There is a third approach, which is the one I believe simulation projects such as Blue Brain will need to pursue. One can simplify molecular models by creating functional equivalents at different levels of specificity, ranging from my own functional algorithmic method (as described in this book) to simulations that are closer to full molecular simulations. The speed of learning can thereby be increased by a factor of hundreds or thousands depending on the degree of simplification used. An educational program can be devised for the simulated brain (using the functional model) that it can learn relatively quickly. Then the full molecular simulation can be substituted for the simplified model while still using its accumulated learning. We can then simulate learning with the full molecular model at a much slower speed.

American computer scientist Dharmendra Modha and his IBM colleagues have created a cell-by-cell simulation of a portion of the human visual neocortex comprising 1.6 billion virtual neurons and 9 trillion synapses, which is equivalent to a cat neocortex. It runs 100 times slower than real time on an IBM BlueGene/P supercomputer consisting of 147,456 processors. The work received the Gordon Bell Prize from the Association for Computing Machinery.

The purpose of a brain simulation project such as Blue Brain and Modha’s neocortex simulations is specifically to refine and confirm a functional model. AI at the human level will principally use the type of functional algorithmic model discussed in this book. However, molecular simulations will help us to perfect that model and to fully understand which details are important. In my development of speech recognition technology in the 1980s and 1990s, we were able to refine our algorithms once the actual transformations performed by the auditory nerve and early portions of the auditory cortex were understood. Even if our functional model was perfect, understanding exactly how it is actually implemented in our biological brains will reveal important knowledge about human function and dysfunction.

We will need detailed data on actual brains to create biologically based simulations. Markram’s team is collecting its own data. There are large-scale projects to gather this type of data and make it generally available to scientists. For example, Cold Spring Harbor Laboratory in New York has collected 500 terabytes of data by scanning a mammal brain (a mouse), which they made available in June 2012. Their project allows a user to explore a brain similarly to the way Google Earth allows one to explore the surface of the planet. You can move around the entire brain and zoom in to see individual neurons and their connections. You can highlight a single connection and then follow its path through the brain.

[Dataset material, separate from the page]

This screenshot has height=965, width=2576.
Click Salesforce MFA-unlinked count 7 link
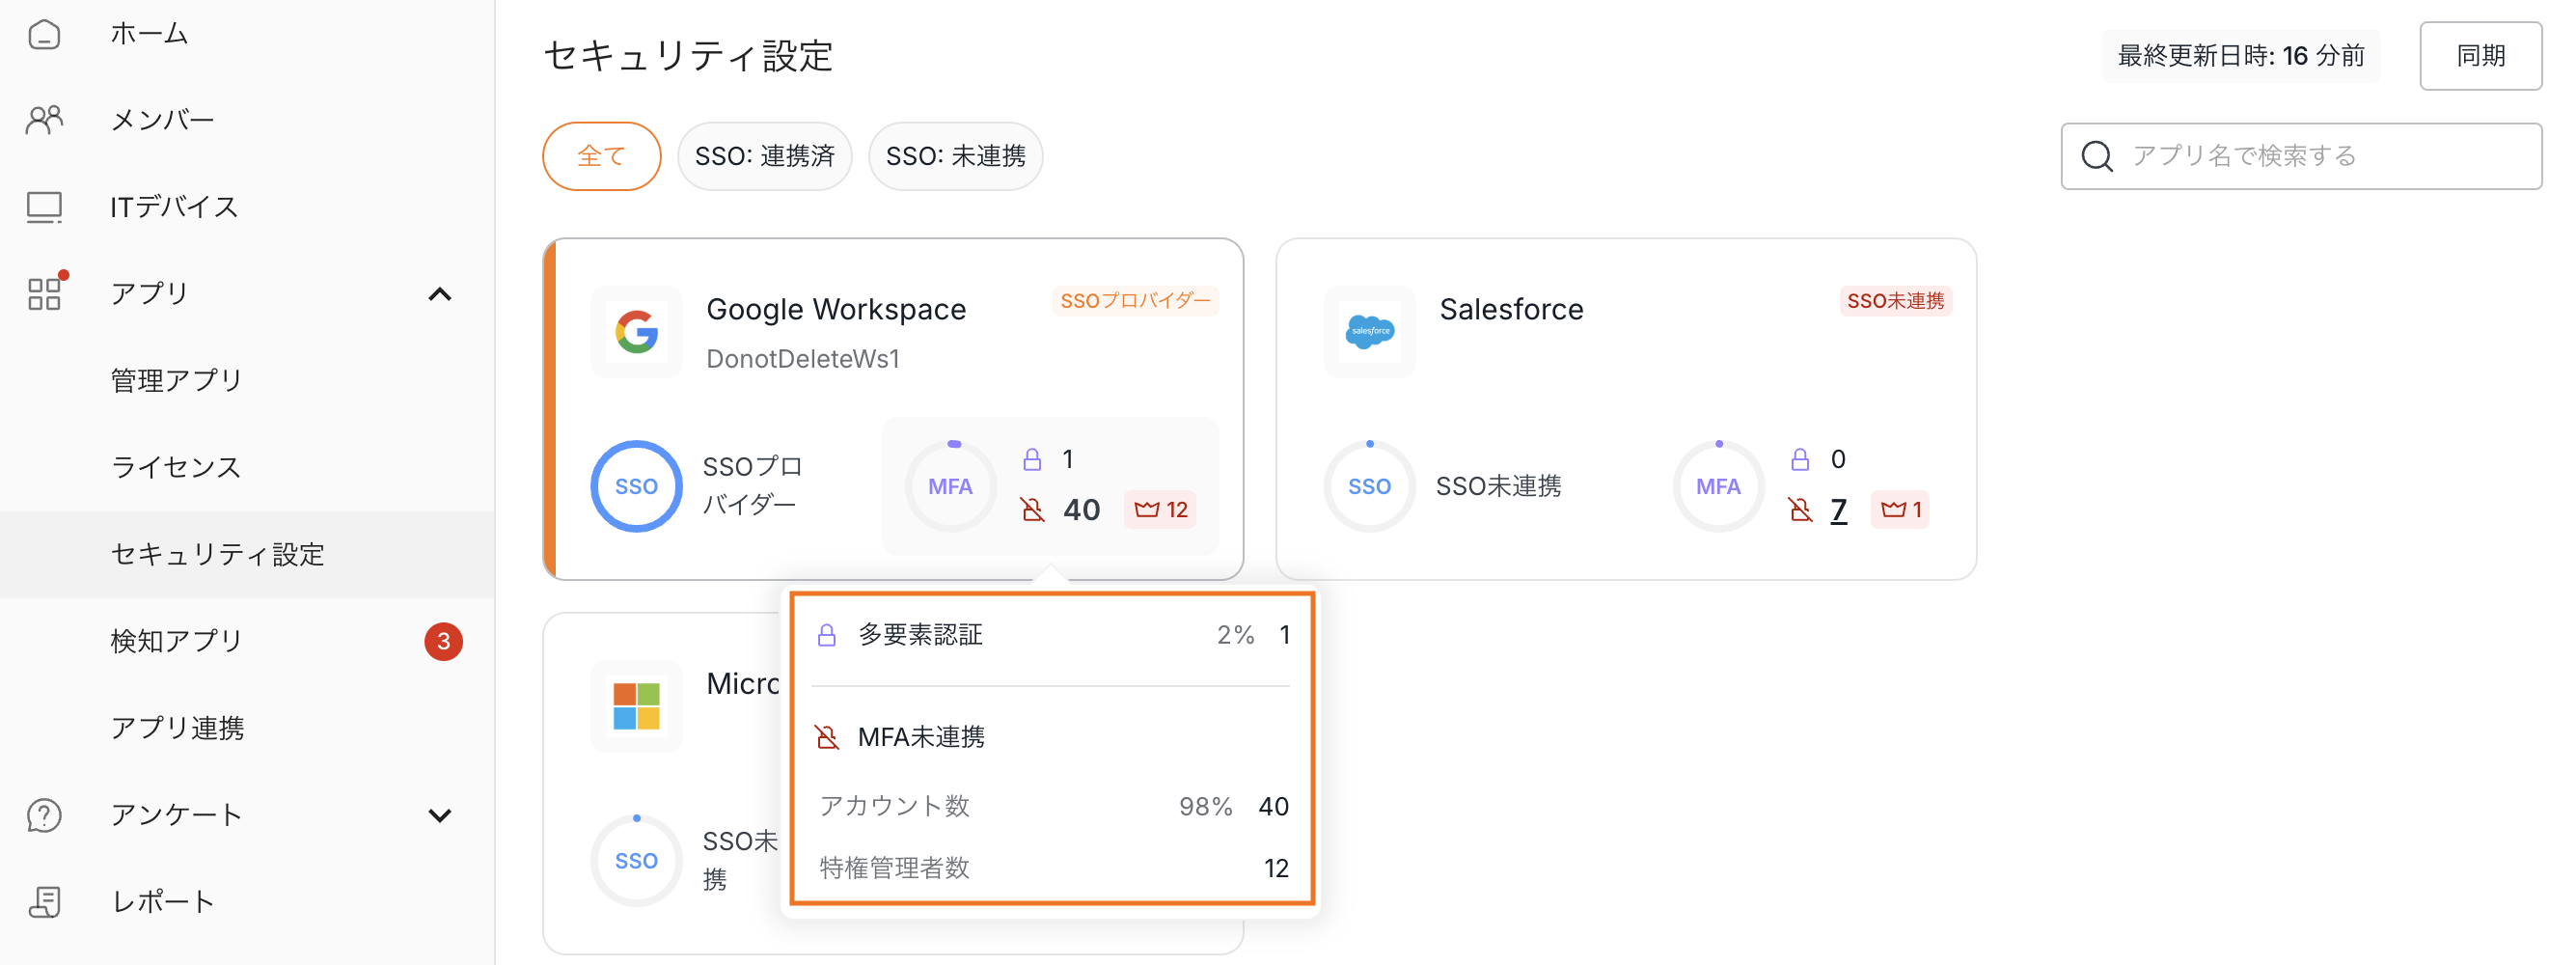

Sixteen sections of the National Institutes of Health have gotten together and sponsored a major initiative called the Human Connectome Project with $38.5 million of funding. 7 Led by Washington University in St. Louis, the University of Minnesota, Harvard University, Massachusetts General Hospital, and the University of California at Los Angeles, the project seeks to create a similar three-dimensional map of connections in the human brain. The project is using a variety of noninvasive scanning technologies, including new forms of MRI, magnetoencephalography (measuring the magnetic fields produced by the electrical activity in the brain), and diffusion tractography (a method to trace the pathways of fiber bundles in the brain). As I point out in chapter 10, the spatial resolution of noninvasive scanning of the brain is improving at an exponential rate. The research by Van J. Wedeen and his colleagues at Massachusetts General Hospital showing a highly regular gridlike structure of the wiring of the neocortex that I described in chapter 4 is one early result from this project.